By Karilee Halo Shames, PhD, RN, HNC

Exploring Our Relationship with Acupuncture

A nurse is bending over a hospitalized patient. she encourages the patient to relax, inhale, exhale, and to imagine energy flowing through the entire body. She appears to be administering a form of touch therapy, but upon closer examination, we see that she is inserting needles into the patient. She is not giving a shot; rather, she is using acupuncture. Nurse-administered acupuncture is not yet common. But the increasing availability of and demand for acupuncture raises questions about the nurse's role in this modality. Are nurses uniquely qualified to learn acupuncture or is Oriental medicine simply too far removed from Western medicine? The answer is complex.

Should Acupuncture Be Incorporated by Nurses into Holistic Patient Care?

Acupuncture has been used effectively in the Orient for thousands of years. Oriental medical practitioners spend years learning their art form, using the meridian systems of energy flow to stimulate the "qi," or energy of the body. This modality has been practiced in our country for the past few decades. In America, practitioners of Oriental medicine most often learn the modality during an extensive three- to four-year program.

Nurses who study acupuncture may be able to exempt some of the beginning courses, but many acupuncturists do not endorse this practice. Reasons vary from economic and political considerations to the overriding concern that there is little translation between Western and Oriental medicine. Some even believe Western preparation could be a liability.

While working with Isabel Reza, a Doctor of Oriental (DOM) Medicine in Sausalito, CA, I had the opportunity to experience acupuncture. In addition to inserting needles, Reza remained with me during the treatment, feeling for various pulses, examining my tongue, and asking for my feedback. She used special oils, aromas, and creams, and all the skills and tools holistic nurses use: deep breathing, relaxation, imagery, affirmations, nutrition counseling, and exercise regimens.

Another acupuncturist, Diane Monteil, L.Ac., of Mill Valley, CA, expressed that acupuncture is based on diagnostic techniques and ways of perception that are totally different from Western medicine. She believes nurses do have skills that would enable us to walk "between the worlds," especially in preparing patients for surgery, assisting in the post-operative phase to decrease anxiety and pain, relax muscles, and decrease fluid retention.

Yet acupuncture relies heavily on many forms of information gathering, and cannot easily be done as a "technique," thus accounting for the arduous training period. Many experienced acupuncturists explained that they are just beginning to grasp the complexity of their art. In addition to multi-pulse taking and tongue diagnosis, one must understand the use of special herbs, nutrition, exercise, and Oriental philosophy. Their descriptions helped me envision a model whereby Western doctors provide diagnosis and treatment, and nurses intervene for health promotion, education, and relaxation. As research continues to demonstrate the efficacy of acupuncture for pain relief, this option might be viewed as an extension of the nursing role.

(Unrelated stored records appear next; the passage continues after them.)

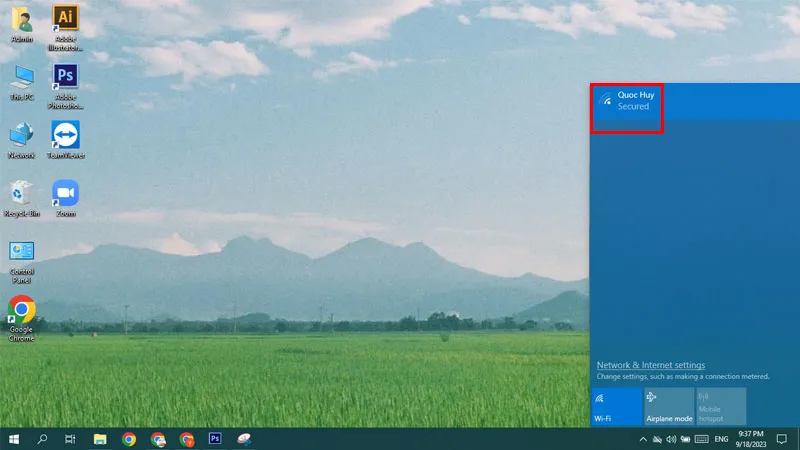
Task: Toggle the Wi-Fi quick action tile
Action: tap(616, 406)
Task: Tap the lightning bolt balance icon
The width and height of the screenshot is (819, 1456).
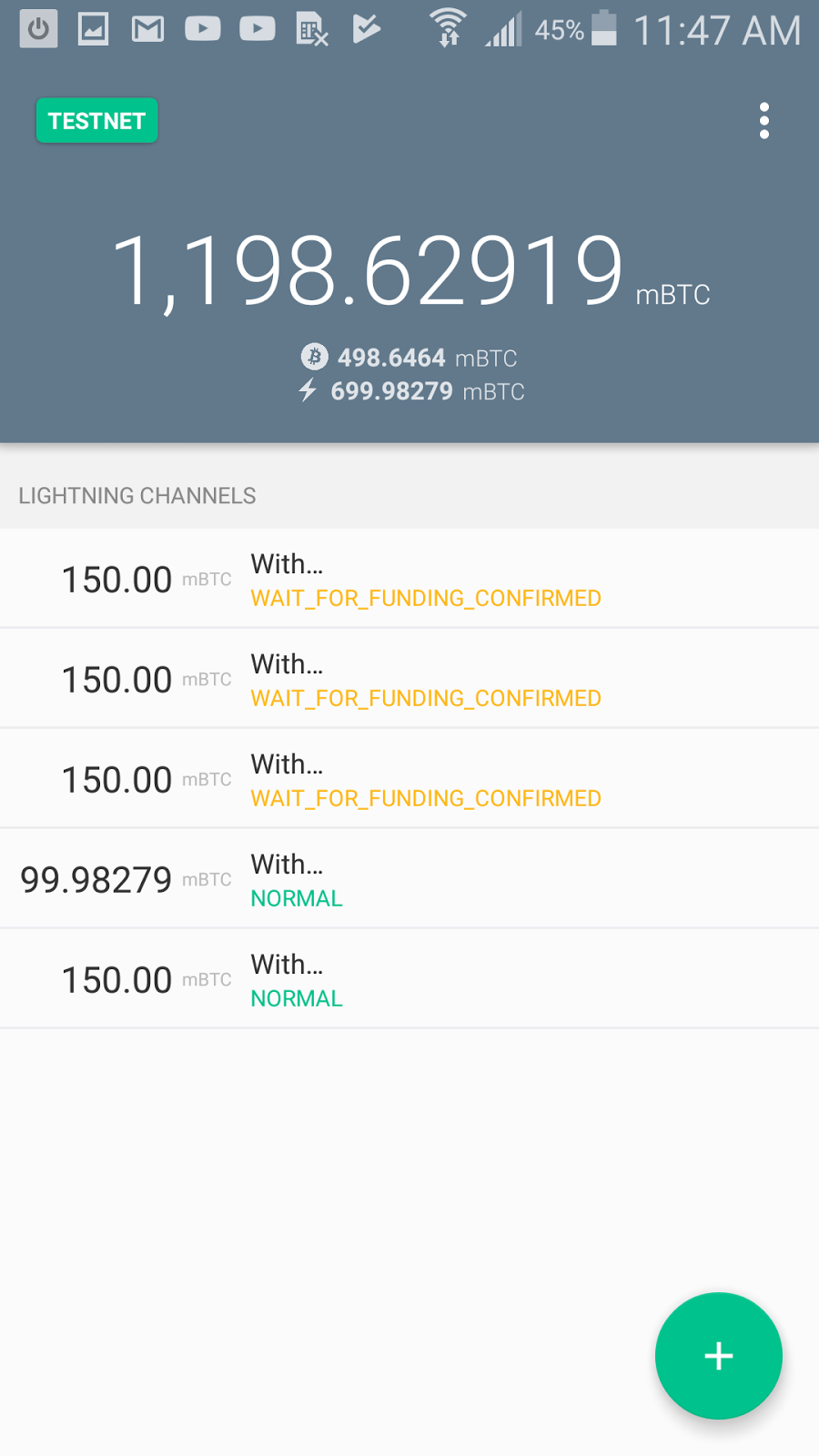Action: point(308,390)
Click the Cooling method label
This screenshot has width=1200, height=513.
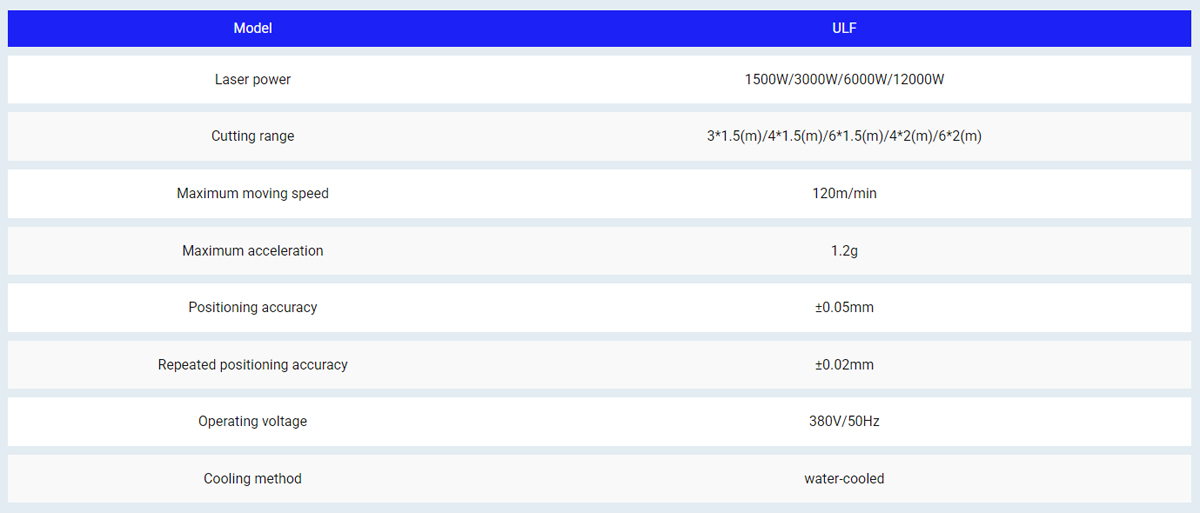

William Prensky, DOM and Chief of Service for Acupuncture and Oriental Medicine at Sound Shore Medical Center of Westchester, NY, directs students and faculty at the Graduate Program in Acupuncture and Oriental Medicine at Mercy College in Dobbs Ferry, NY. Prensky found nurses trained in acupuncture are not necessarily better prepared. While familiar with pathophysiology for example, most nurses have not had the experience with a cadaver that this program provides. And although science courses may be easy for nurses, most do not place out of these when tested. Nurses are more knowledgeable about core terminology, but this accounts for only 2 of 141 credits in their program.

Yet Prensky believes there will be a role for nurses as acupuncture is increasingly integrated into mainstream care. As more hospitals and clinics utilize acupuncture, Prensky believes it will be important for nurses to know what patients are experiencing. This information could be imparted through courses in Oriental medicine theory and practice, focusing on implications for patient comfort rather than preparing nurses as practitioners.


Because we could benefit from the results and most readily see the changes in our patients, nurses could be the strongest advocates for the application of acupuncture in traditional settings. For the future, there may be possibilities for nursing externships in Oriental Medicine, or combined OM/NP degree possibilities. There may be opportunities for nurses to become acupuncture technicians, under supervision, as the field of acupuncture continues to expand.